COMPUTATIONAL LOWER BOUNDS FOR GRAPHON ESTIMATION VIA LOW-DEGREE POLYNOMIALS

成果类型:
Article
署名作者:
Luo, Yuetian; Gao, Chao
署名单位:
University of Chicago; University of Chicago
刊物名称:
ANNALS OF STATISTICS
ISSN/ISSBN:
0090-5364
DOI:
10.1214/24-AOS2437
发表日期:
2024
页码:
2318-2348
关键词:
l-p theory community detection network models convergent sequences sparse submatrix Minimax Rates algorithms barriers arrays LIMITS
摘要:
Graphon estimation has been one of the most fundamental problems in network analysis and has received considerable attention in the past decade. From the statistical perspective, the minimax error rate of graphon estimation has been established by (Ann. Statist. 43 (2015) 2624-2652) for both stochastic block model (SBM) and nonparametric graphon estimation. The statistical optimal estimators are based on constrained least squares and have computational complexity exponential in the dimension. From the computational perspective, the best-known, polynomial-time estimator is based on universal singular value thresholding (USVT), but it can only achieve a much slower estimation error rate than the minimax one. It is natural to wonder if such a gap is essential. The computational optimality of the USVT or the existence of a computational barrier in graphon estimation has been a long-standing open problem. In this work, we take the first step toward it and provide rigorous evidence for the computational barrier in graphon estimation via lowdegree polynomials. Specifically, in SBM graphon estimation, we show that for low-degree polynomial estimators, their estimation error rates cannot be significantly better than that of the USVT under a wide range of parameter regimes and in nonparametric graphon estimation, we show low-degree polynomial estimators achieve estimation error rates strictly slower than the minimax rate. Our results are proved based on the recent development of lowdegree polynomials by (Ann. Statist. 50 (2022) 1833-1858), while we overcome a few key challenges in applying it to the general graphon estimation problem.
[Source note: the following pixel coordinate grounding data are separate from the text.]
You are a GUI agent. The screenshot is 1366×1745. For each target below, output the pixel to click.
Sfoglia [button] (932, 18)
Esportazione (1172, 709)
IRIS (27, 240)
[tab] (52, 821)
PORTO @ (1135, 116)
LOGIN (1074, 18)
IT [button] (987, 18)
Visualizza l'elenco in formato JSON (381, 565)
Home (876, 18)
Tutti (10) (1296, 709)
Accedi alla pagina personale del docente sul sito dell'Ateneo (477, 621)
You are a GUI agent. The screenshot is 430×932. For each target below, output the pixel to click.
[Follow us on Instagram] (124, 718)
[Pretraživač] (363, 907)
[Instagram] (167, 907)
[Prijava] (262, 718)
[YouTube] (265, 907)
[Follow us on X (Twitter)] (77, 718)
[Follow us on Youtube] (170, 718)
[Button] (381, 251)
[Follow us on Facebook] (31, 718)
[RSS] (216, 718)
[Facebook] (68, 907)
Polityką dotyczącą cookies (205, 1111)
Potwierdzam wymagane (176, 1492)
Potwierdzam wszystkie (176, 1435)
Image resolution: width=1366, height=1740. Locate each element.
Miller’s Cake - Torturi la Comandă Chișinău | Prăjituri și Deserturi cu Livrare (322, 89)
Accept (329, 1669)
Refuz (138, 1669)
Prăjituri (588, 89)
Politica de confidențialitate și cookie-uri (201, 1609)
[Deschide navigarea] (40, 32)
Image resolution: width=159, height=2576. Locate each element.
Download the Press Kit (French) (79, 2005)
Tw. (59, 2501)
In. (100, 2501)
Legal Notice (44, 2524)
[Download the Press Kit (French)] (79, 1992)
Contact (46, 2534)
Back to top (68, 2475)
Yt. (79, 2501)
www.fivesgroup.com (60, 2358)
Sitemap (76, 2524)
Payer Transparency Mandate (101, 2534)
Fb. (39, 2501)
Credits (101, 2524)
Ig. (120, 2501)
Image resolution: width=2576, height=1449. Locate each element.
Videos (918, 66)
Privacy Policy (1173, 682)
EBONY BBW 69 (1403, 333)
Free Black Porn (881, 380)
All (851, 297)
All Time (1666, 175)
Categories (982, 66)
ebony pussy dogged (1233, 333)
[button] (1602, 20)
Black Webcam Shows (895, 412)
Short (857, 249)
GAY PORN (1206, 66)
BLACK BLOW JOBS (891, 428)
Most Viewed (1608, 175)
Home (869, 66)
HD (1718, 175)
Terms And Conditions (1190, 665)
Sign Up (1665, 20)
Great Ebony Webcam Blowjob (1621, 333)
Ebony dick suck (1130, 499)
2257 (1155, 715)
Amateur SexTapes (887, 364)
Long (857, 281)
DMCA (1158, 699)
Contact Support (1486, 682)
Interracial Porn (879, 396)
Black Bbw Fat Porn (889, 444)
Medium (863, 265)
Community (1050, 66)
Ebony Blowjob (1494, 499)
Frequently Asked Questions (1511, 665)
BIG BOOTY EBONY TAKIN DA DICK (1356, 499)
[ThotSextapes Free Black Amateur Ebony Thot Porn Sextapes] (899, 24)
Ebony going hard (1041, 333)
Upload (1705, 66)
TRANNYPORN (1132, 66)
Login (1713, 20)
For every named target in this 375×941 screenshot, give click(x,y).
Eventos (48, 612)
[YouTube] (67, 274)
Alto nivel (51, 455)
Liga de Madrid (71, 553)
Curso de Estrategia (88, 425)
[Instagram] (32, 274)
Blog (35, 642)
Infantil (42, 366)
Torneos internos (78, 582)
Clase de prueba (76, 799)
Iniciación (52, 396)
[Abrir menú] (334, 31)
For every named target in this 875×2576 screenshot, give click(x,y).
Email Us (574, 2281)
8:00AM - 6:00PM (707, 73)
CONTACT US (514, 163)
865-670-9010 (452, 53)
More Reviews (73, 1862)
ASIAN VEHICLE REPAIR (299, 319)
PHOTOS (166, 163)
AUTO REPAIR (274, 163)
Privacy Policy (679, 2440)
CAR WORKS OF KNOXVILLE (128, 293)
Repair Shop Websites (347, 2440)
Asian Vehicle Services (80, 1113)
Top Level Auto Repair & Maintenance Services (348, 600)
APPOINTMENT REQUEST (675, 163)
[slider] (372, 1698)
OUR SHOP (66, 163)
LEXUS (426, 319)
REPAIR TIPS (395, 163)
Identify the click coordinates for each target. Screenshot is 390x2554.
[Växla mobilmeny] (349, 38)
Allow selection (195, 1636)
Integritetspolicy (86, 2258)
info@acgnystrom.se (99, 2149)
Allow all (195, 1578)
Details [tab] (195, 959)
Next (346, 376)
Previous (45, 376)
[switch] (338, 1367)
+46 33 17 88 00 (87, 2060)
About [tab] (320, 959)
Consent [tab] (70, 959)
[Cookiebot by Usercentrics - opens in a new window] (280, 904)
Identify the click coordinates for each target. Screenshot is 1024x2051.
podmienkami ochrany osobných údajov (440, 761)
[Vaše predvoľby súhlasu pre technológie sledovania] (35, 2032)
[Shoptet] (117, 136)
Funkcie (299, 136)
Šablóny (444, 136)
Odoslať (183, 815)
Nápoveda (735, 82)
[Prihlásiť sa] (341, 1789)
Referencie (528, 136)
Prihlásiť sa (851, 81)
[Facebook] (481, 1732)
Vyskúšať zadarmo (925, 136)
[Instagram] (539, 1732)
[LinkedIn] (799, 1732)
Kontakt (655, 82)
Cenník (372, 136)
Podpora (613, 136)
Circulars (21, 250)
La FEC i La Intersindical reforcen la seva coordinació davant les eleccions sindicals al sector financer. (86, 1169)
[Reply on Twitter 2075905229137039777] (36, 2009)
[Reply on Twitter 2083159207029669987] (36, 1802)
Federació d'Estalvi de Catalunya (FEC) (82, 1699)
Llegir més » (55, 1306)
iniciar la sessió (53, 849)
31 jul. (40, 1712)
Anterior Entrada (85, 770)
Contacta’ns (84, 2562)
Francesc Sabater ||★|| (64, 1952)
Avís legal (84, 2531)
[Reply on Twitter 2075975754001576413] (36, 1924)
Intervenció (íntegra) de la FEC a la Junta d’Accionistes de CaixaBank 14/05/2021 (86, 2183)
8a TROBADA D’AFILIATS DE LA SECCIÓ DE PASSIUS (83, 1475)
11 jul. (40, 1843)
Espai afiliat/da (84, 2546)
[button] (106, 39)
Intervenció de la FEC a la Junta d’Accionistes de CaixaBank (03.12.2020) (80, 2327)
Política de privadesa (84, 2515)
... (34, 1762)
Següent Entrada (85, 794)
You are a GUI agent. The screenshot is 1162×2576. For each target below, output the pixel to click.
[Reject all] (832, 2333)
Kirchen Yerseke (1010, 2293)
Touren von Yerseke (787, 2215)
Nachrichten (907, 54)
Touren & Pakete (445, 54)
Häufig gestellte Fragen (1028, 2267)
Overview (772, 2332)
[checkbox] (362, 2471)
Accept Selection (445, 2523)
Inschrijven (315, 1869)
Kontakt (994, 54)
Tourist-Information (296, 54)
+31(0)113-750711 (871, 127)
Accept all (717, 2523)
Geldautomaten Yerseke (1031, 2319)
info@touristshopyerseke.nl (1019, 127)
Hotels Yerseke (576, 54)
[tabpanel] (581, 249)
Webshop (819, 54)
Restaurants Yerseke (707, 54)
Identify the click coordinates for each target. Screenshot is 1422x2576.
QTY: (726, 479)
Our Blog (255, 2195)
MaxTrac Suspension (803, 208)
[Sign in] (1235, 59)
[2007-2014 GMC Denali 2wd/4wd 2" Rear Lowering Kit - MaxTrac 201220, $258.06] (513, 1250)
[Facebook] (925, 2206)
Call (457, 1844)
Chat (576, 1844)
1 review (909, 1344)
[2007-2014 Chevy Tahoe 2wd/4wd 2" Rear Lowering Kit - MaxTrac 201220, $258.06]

By leveraging our main results, we also provide a computational lower bound on the clustering error for community detection in SBM with a growing number of communities and this yields a new piece of evidence for the conjectured Kesten-Stigum threshold for efficient community recovery. Finally, we extend our computational lower bounds to sparse graphon estimation and biclustering with additive Gaussian noise, and provide discussion on the optimality of our results.